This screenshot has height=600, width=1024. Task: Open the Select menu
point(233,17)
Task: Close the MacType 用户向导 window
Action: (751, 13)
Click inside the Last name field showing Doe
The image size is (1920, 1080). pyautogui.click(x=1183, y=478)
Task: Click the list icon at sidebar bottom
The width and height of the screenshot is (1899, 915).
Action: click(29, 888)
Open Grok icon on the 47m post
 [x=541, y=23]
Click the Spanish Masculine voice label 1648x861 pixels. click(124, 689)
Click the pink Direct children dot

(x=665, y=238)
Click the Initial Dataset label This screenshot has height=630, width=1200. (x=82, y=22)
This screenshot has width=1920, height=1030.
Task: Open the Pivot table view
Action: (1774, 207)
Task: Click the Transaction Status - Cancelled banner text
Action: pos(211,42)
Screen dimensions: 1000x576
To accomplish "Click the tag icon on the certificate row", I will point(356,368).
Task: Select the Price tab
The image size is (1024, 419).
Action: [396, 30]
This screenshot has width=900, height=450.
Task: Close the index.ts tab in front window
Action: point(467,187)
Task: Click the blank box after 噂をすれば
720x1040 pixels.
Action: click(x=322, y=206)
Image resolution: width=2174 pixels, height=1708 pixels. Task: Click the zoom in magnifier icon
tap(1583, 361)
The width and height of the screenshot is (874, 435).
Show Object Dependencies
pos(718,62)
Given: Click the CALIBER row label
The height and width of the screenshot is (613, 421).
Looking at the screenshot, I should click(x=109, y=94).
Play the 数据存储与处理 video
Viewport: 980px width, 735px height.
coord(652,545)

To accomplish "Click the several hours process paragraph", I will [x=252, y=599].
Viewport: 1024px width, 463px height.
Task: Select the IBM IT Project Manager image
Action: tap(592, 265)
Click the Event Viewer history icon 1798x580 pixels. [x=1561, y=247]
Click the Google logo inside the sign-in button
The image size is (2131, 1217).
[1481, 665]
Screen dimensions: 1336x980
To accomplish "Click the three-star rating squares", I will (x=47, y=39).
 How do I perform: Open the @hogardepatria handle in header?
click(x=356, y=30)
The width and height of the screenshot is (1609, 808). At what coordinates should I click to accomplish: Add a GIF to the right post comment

EXERCISE DETAILS: Verbatim reproduction is required for the line holding "The height and" and for every line after it in the records, with no other line included.

RESPONSE AREA:
The height and width of the screenshot is (613, 421).
Looking at the screenshot, I should click(x=109, y=94).
Play the 数据存储与处理 video
Viewport: 980px width, 735px height.
coord(652,545)

To accomplish "Click the several hours process paragraph", I will [x=252, y=599].
Viewport: 1024px width, 463px height.
Task: Select the IBM IT Project Manager image
Action: tap(592, 265)
Click the Event Viewer history icon 1798x580 pixels. [x=1561, y=247]
Click the Google logo inside the sign-in button
The image size is (2131, 1217).
[1481, 665]
Screen dimensions: 1336x980
To accomplish "Click the three-star rating squares", I will (x=47, y=39).
 How do I perform: Open the @hogardepatria handle in header?
click(x=356, y=30)
The width and height of the screenshot is (1609, 808). At what coordinates should I click to accomplish: Add a GIF to the right post comment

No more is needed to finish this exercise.